There was an album by Todd Rundgren (who is one of my all-time favorite musical artists) that is humorously entitled “The Ever-Popular Tortured Artist Effect” and it describes Cohen’s gunk perfectly IMHO.

What I make of it is, I’d rather listen to something else. Some people love him. When he died I was on a bus across Spain with a whole bunch of older Catholic ladies who all just had to sing “Hallelujah” out loud together in tribute. Having to listen to that was definitely penance.
 
Leonard Cohen had the utmost respect for religious traditions. He respected the compassion of Jesus, became a Buddhist monk, and, all the while, remained an Orthodox Jew. So I doubt he meant anything disrespectful.
 
I try not to read too much into your average artist’s lyrics. They’re not usually trained Catholic theologians proposing clear and beautiful theological truths.

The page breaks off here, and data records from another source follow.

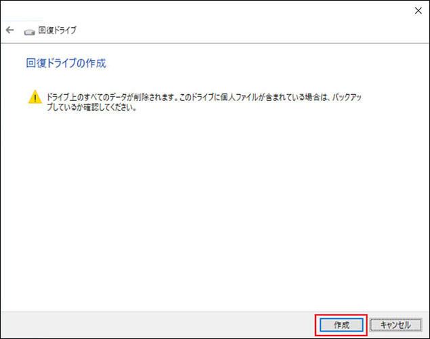Image resolution: width=430 pixels, height=339 pixels.
Task: Click the header space right of 回復ドライブ title
Action: tap(237, 31)
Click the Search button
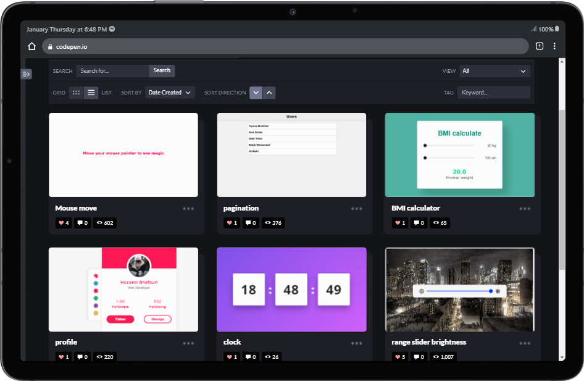584x381 pixels. tap(162, 70)
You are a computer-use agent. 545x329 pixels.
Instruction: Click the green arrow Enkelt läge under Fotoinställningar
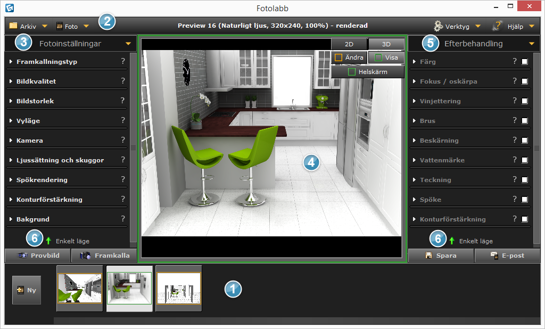(48, 241)
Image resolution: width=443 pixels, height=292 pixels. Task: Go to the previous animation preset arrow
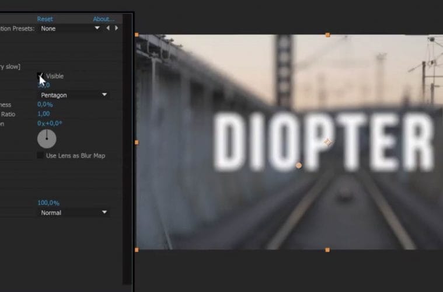(107, 28)
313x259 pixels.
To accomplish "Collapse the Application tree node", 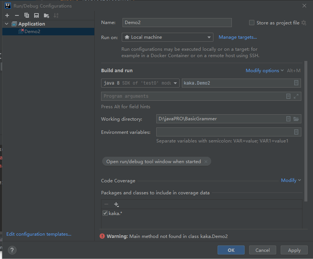I will pos(6,24).
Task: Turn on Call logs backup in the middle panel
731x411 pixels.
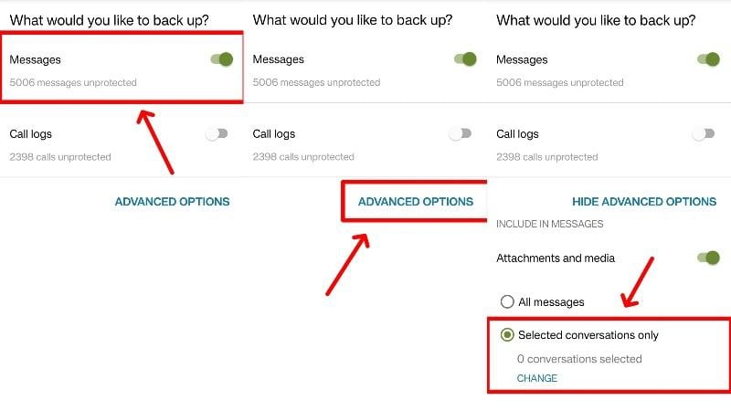Action: click(x=461, y=134)
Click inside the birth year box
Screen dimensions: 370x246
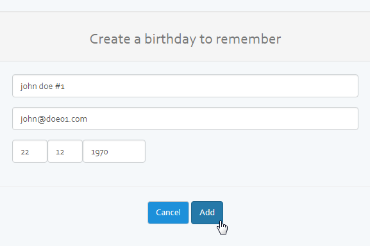114,151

Just because someone strings words together that have deep meaning in other contexts, doesn’t make the new formulation ‘deep’.

I actually enjoy Cohen’s ambiance. But I sort of treat his lyrics as dream imagery; you can overlay decent or interesting meaning onto it if you try hard, but you could probably also overlay some confused or messed up meanings, too.

(I’m not an in-depth enough Cohen analyst to know to what degree Cohen’s intended meanings, if known, are confused or clever, good or bad. I’d imagine as with many artists, there may be a mix of many things. And that’s pretty much as far as I think about it. May God rest his soul.)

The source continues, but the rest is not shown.